Weekly Wisdom with Jason Barnard: Knowledge Graph for Brands. Image 0

Weekly Wisdom with Jason Barnard: Knowledge Graph for Brands

SEMrush

Hi, I am Jason Barnard, and welcome to Weekly Wisdom. This week, I will discuss how to get your brand into Google’s knowledge graph. Here is a quick intro.

What is the knowledge graph?

A very simplistic explanation is that it is an encyclopedia for machines that they can understand and use independently; think Wikipedia for machines. The knowledge graph is absolutely fundamental to how Google functions today. It is the underlying foundation of Hummingbird; it is the key to entity-based search, and it is, therefore, essential to all your SEO efforts. If it isn’t already, the knowledge graph should be a big, big part of your SEO strategy. Start now working on getting your brand into the knowledge graph.
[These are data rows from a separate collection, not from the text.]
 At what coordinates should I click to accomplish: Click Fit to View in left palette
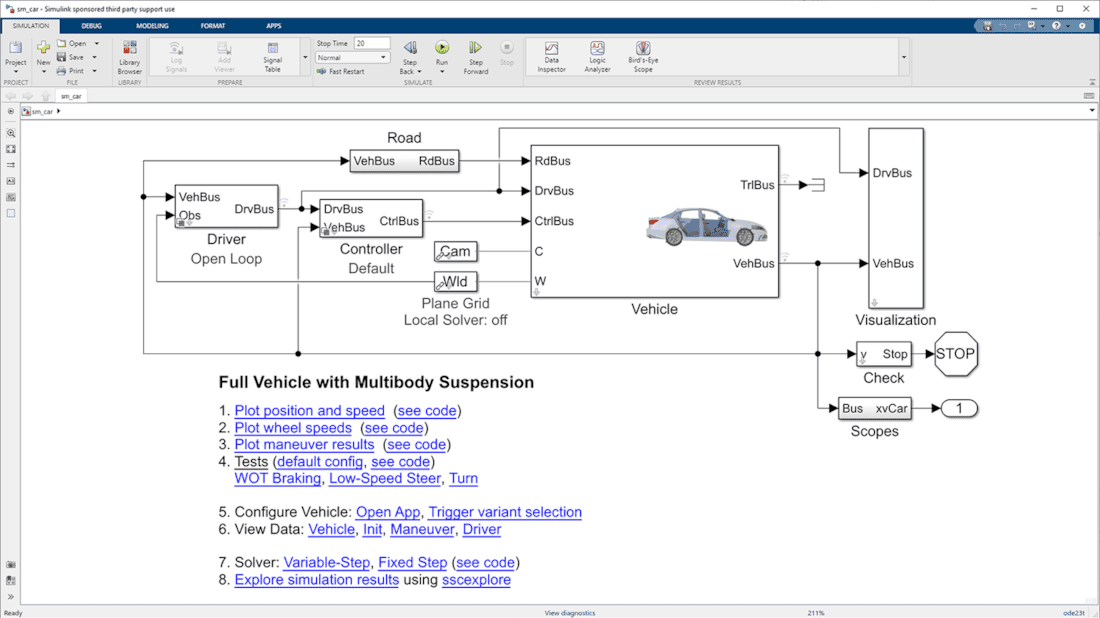11,149
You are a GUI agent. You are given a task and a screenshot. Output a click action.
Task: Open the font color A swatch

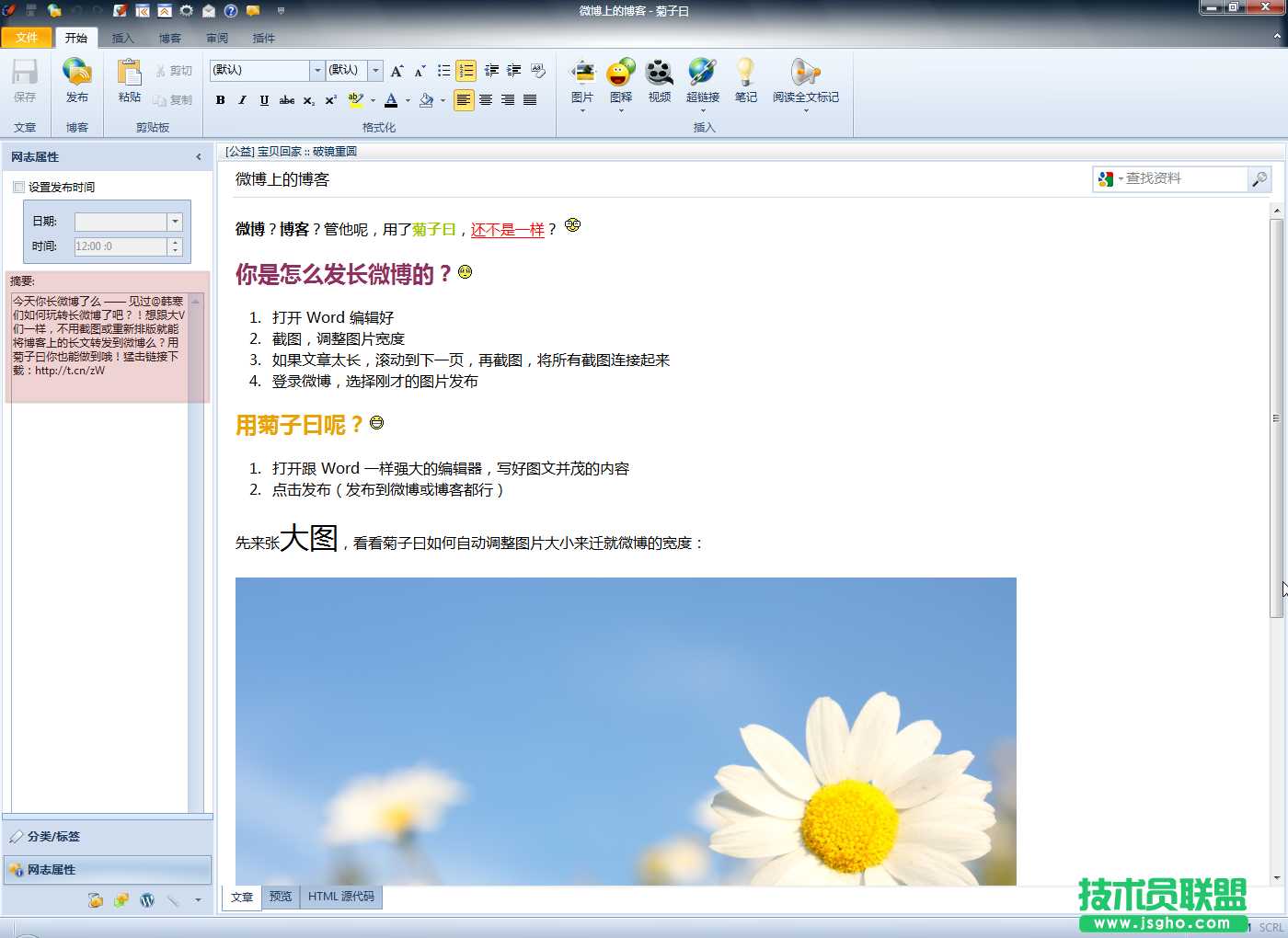(391, 100)
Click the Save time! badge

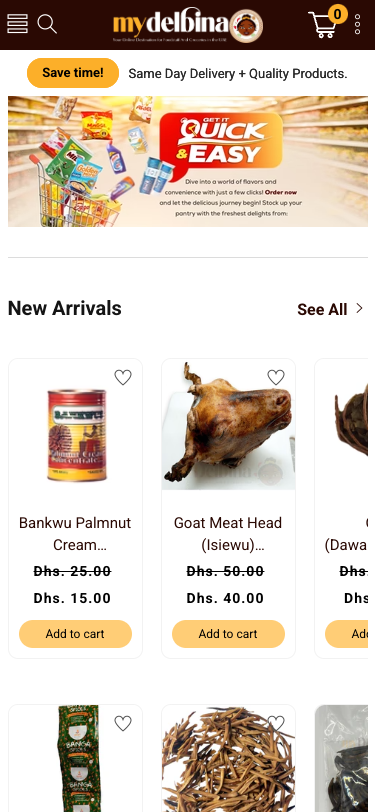(73, 73)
So how does it work? It is really simple. Entities and relationships. Here is a really nice, simple example. Mary knows Kate. Mary likes Pete. Pete is the brother of Kate. Pete was born on the 27th of March 1982.

Now, that was really easy for you to understand because that is how the human brain functions, and here is a really fun demonstration. I met a guy called Chester. He was giving me a trick about how to remember 15 random words in three minutes. The random words were: monkey, iron, rope, kite, house, paper, shoe, worm, envelope, pencil, river, rock, tree, cheese, dollar bill.

Now you will notice I could remember that, but I had to think about it. The reason I can remember all of these words is because he made a story. He said, “it is a fun story,” and that was what he was concentrating on. What I realized is it isn’t 15 random words; it is 15 random entities, and what he did was join them together with relationships. Here’s the trick:

The monkey is holding the iron. The iron is attached by a rope to the kite. The kite crashes into the house. The house is covered in paper. A shoe walks on that paper. There’s a worm in the shoe. The worm jumps out into the envelope. A pencil writes on the envelope, the pencil leaps into the river that splashes onto the rock. The rock leaps out to the river, hits the tree, the cheese falls down. It is a cheese tree. The cheese breaks open, and a dollar bill falls out.

What he has done is taken 15 entities and made relationships between them that makes it incredibly easy for the human brain to remember.

Weekly Wisdom with Jason Barnard: Knowledge Graph for Brands. Image 1

In that example, we had lots of nouns and verbs, and nouns and verbs are entities and relationships. Subject – verb – object = equals – entity relationship -entity.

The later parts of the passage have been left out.